PASSAGE TO READ -
....

Thursday, 10 October 2019

Assignment 4 - Renaissance in India: A Spiritual Study

This assignment is a part of internal evaluation of student's academic activity in the Department of English, MK Bhavnagar University. Here is my assignment.

Name: Rohit Vyas
Class: Semester 1
Roll No: 29
PG Enrolment Number: 2069108420200041
E-mail: rohitvyas277@gmail.com
Course: M.A. English, at Department of English, M.K. Bhavnagar University
Paper 4 - Indian Writing in English 1, Unit 3
Submitted to: Dr. Dilip Barad


Renaissance in India: A Spiritual Study

Spirituality

There is a very thin line between spirituality and religion. Anything which reminds us of God is religion, and whichever thing connects with our self and spirit is spirituality. In other words we can say that doing meditation through which our sprit gets rejuvenated, is called spirituality. This varies from person to person but spirituality is such a thing which one cannot even deny, because it goes with us unknowingly. If we are thinking on a particular subject and we have total focus on it; it becomes spiritual. Any thought or idea, elaborated to its utmost extent, can be called spirituality. Human can be misguided through outer sources of information or data, but what comes from within, means conscience, and is spiritual.

....

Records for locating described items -
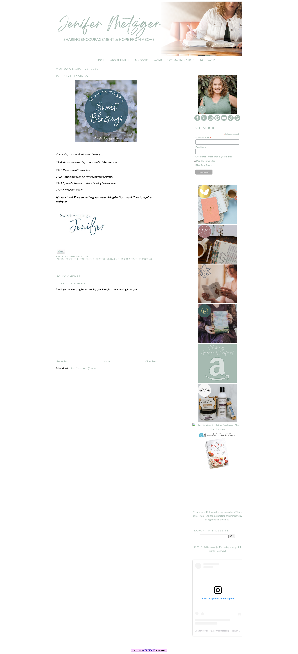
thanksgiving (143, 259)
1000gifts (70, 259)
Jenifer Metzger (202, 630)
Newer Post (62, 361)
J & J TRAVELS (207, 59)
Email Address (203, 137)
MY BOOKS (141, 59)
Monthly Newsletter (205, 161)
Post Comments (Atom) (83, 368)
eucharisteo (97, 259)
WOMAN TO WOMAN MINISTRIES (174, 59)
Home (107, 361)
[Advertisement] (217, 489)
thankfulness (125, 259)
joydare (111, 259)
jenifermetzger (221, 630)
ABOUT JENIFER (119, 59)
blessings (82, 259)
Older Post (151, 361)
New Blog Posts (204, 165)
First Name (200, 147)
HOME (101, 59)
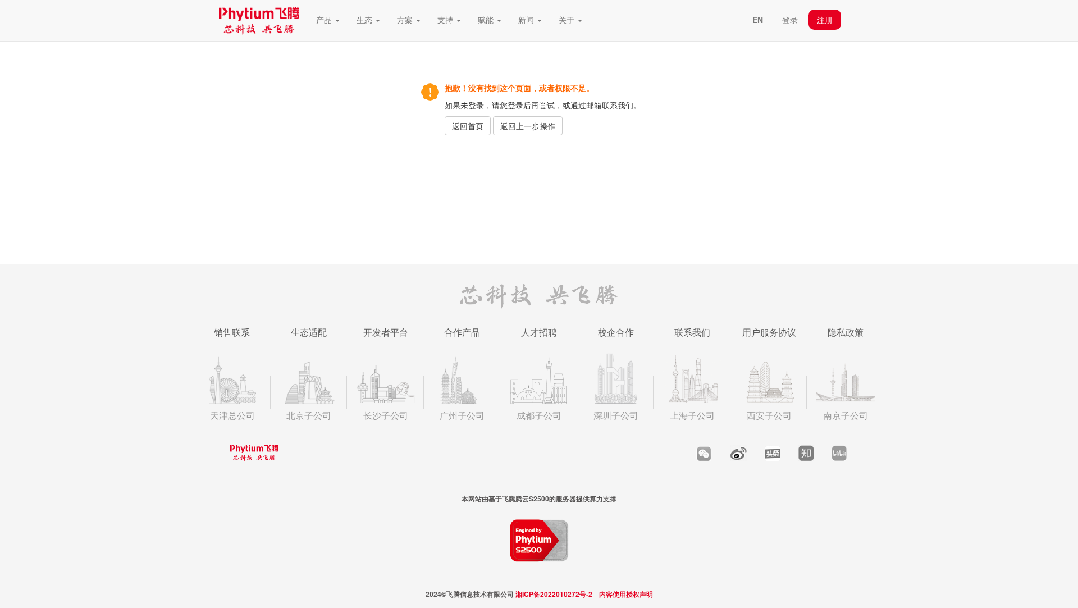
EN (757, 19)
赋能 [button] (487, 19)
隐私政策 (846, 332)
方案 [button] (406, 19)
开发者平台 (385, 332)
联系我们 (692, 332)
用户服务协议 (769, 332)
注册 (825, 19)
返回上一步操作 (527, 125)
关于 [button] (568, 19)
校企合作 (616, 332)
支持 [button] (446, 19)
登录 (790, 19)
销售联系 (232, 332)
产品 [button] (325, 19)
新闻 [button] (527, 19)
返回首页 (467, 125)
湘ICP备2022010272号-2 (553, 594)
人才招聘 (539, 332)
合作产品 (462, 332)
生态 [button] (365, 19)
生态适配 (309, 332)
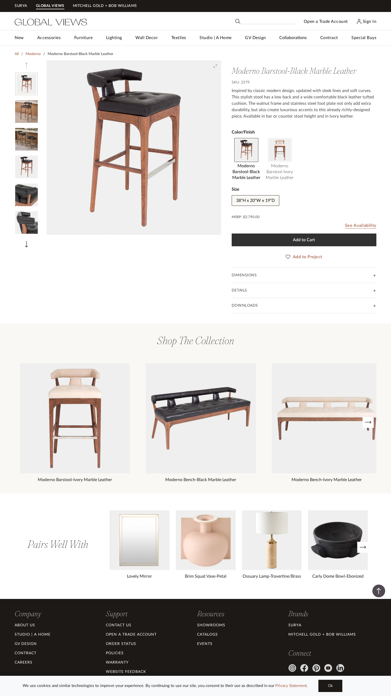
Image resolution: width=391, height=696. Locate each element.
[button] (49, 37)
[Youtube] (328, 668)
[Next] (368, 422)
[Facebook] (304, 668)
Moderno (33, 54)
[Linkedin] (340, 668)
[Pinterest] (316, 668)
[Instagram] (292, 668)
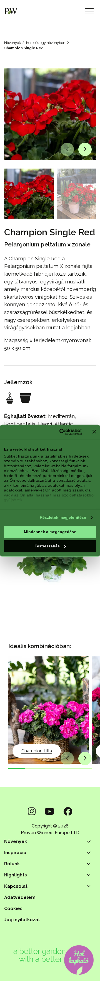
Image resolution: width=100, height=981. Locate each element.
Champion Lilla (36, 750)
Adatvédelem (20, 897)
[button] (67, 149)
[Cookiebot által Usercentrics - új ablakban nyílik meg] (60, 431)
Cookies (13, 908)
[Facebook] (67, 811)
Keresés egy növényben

....

DIRECTIVE A -
In the assignment on Renaissance in India, list every label that is followed by a colon in the student details block.
DIRECTIVE B -
Translate this sentence from the assignment on Renaissance in India into Spanish: "There is a very thin line between spirituality and religion."
DIRECTIVE C -
Duplicate a passage from the assignment on Renaissance in India, starting at the words "There is a very" and stopping after "and is spiritual.".

RESPONSE A -
Name, Class, Roll No, PG Enrolment Number, E-mail, Course, Submitted to

RESPONSE B -
Hay una línea muy delgada entre la espiritualidad y la religión.

RESPONSE C -
There is a very thin line between spirituality and religion. Anything which reminds us of God is religion, and whichever thing connects with our self and spirit is spirituality. In other words we can say that doing meditation through which our sprit gets rejuvenated, is called spirituality. This varies from person to person but spirituality is such a thing which one cannot even deny, because it goes with us unknowingly. If we are thinking on a particular subject and we have total focus on it; it becomes spiritual. Any thought or idea, elaborated to its utmost extent, can be called spirituality. Human can be misguided through outer sources of information or data, but what comes from within, means conscience, and is spiritual.